**Your instructions**
Please output the line containing "Task: Expand the Help dropdown at top right" and all lines that follow it in the data below, exactly, with no pictures.

**Task inputs**
*-*-*
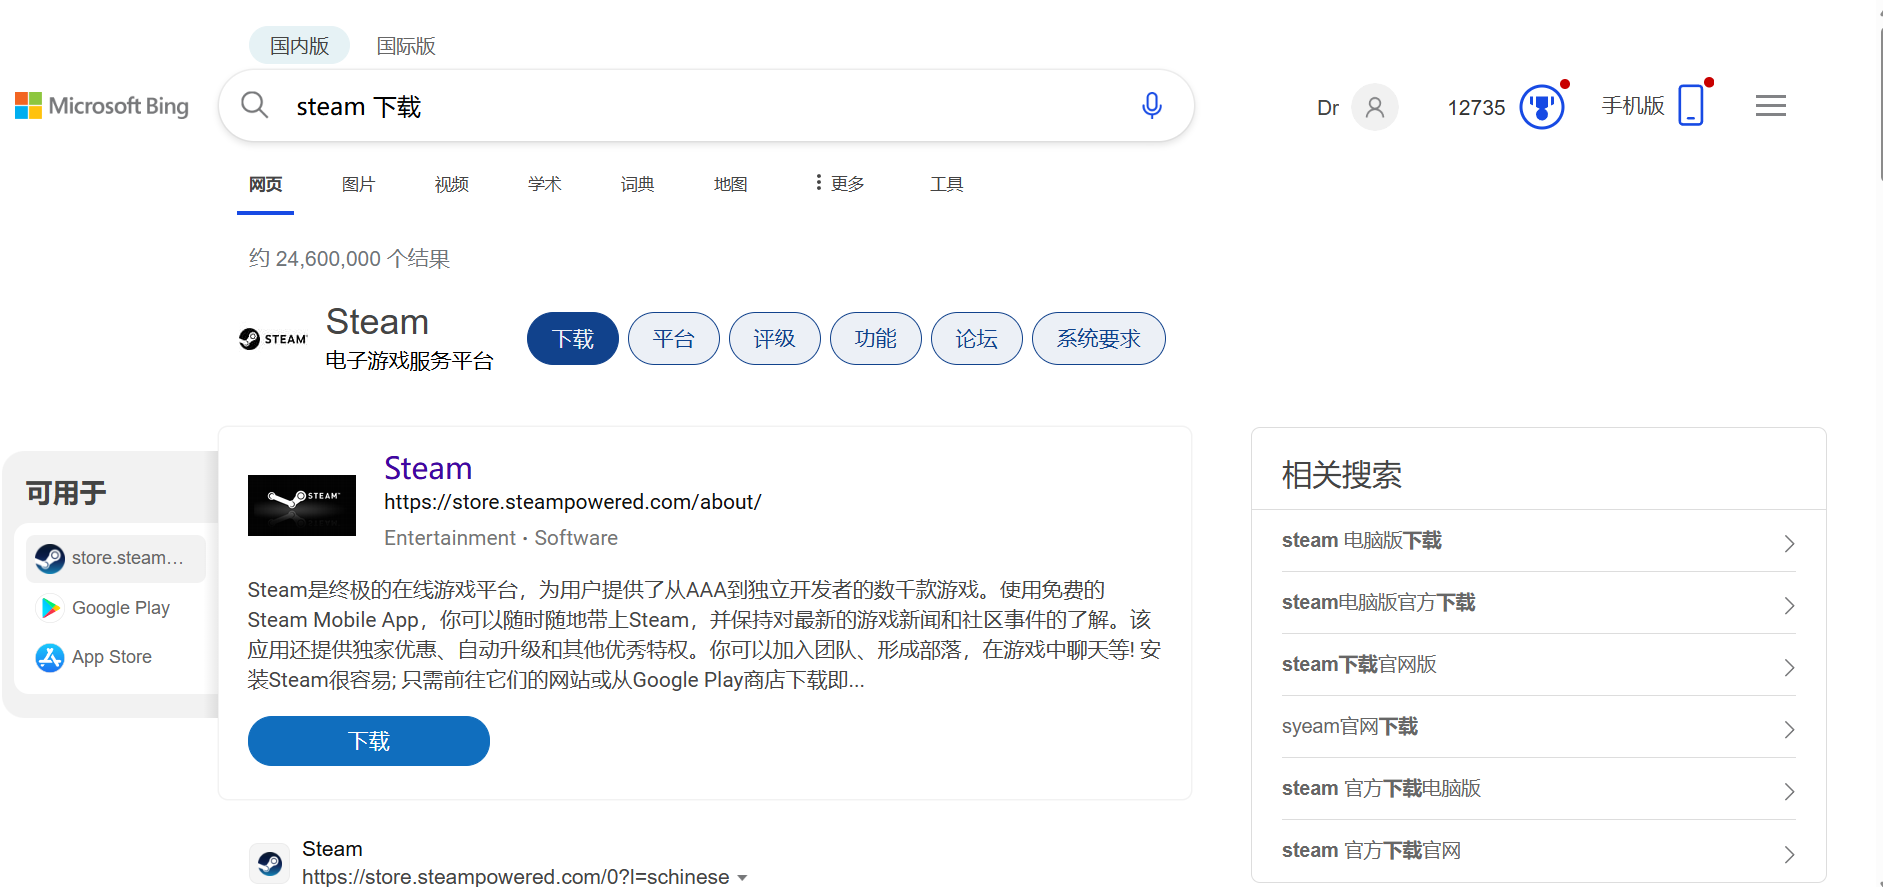The image size is (1883, 887).
Task: Select the App Store source
Action: (x=111, y=657)
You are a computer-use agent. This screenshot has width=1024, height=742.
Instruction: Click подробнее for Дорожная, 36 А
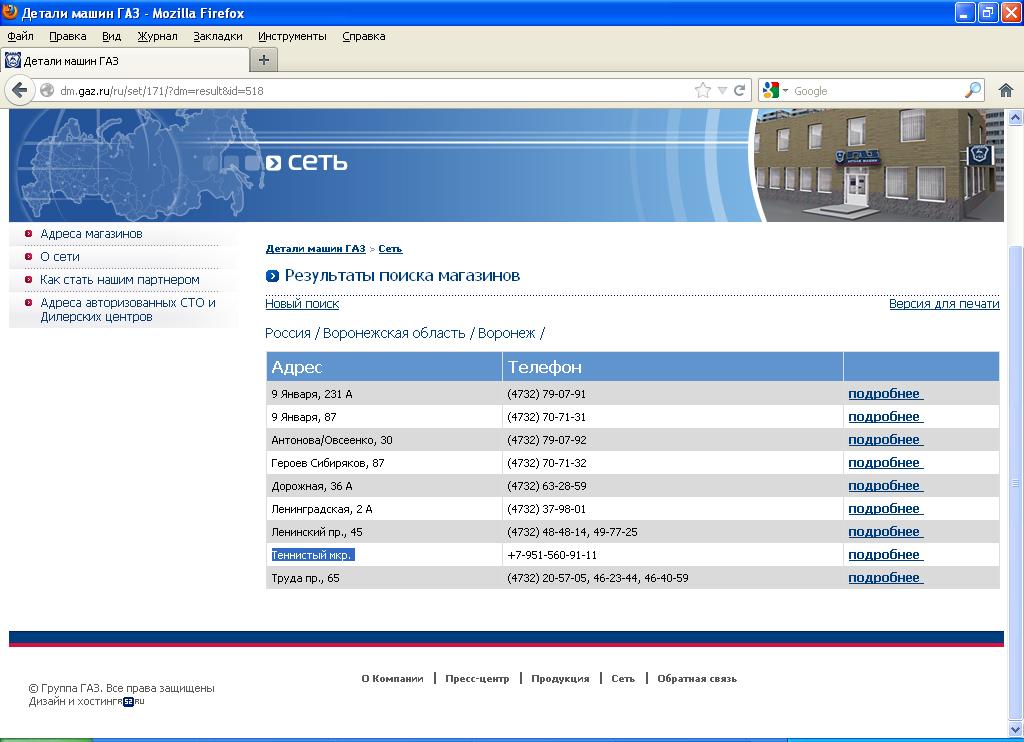point(884,486)
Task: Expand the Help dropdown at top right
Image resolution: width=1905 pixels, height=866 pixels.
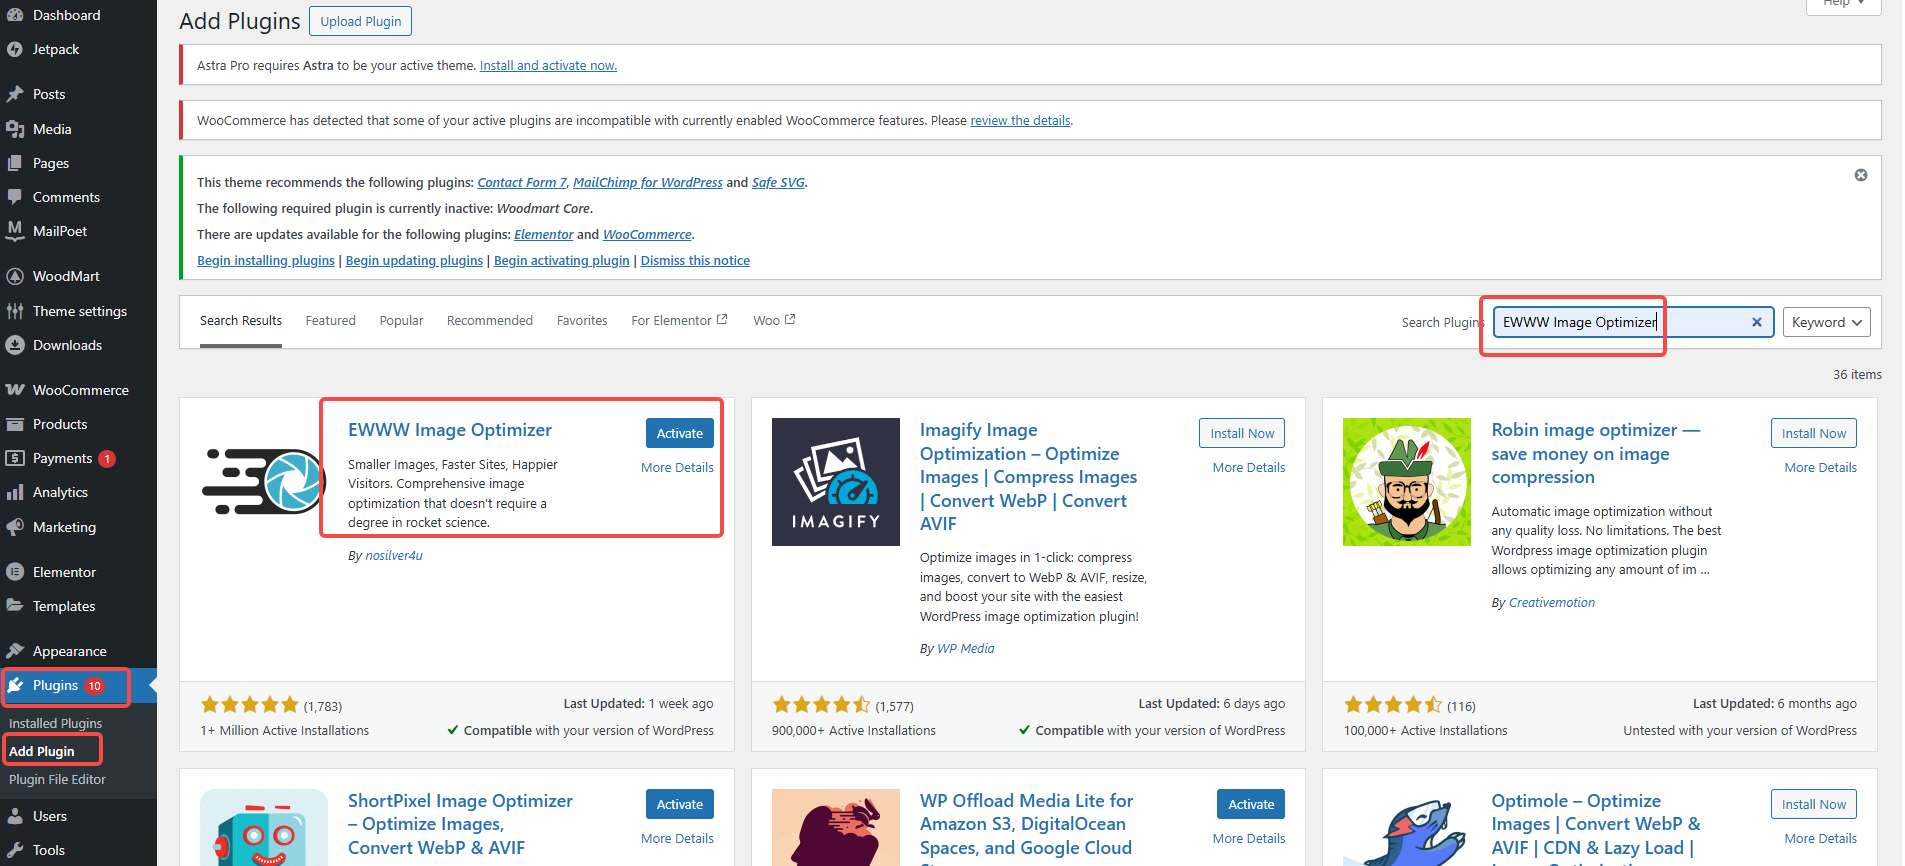Action: (x=1843, y=3)
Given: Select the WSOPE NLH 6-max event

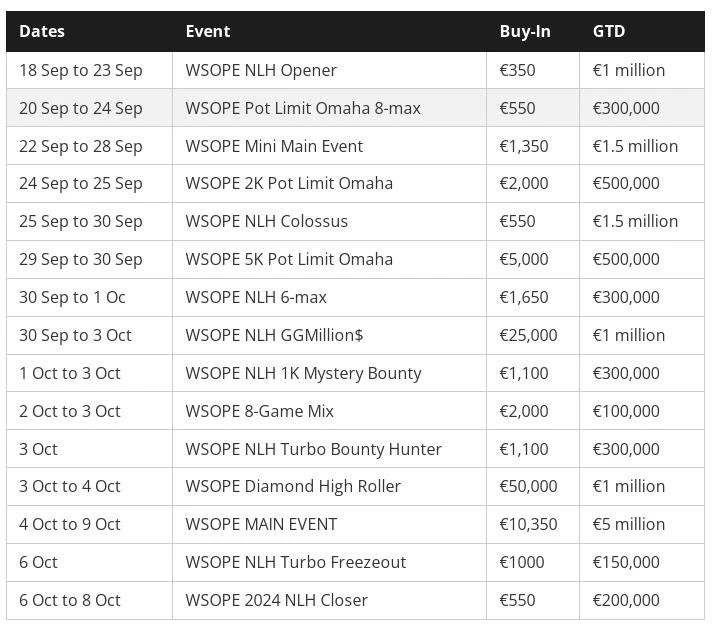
*-*-*
**Output of the exercise**
Task: Expand the Help dropdown at top right
Image resolution: width=1905 pixels, height=866 pixels.
Action: (x=1843, y=3)
Given: Select the WSOPE NLH 6-max event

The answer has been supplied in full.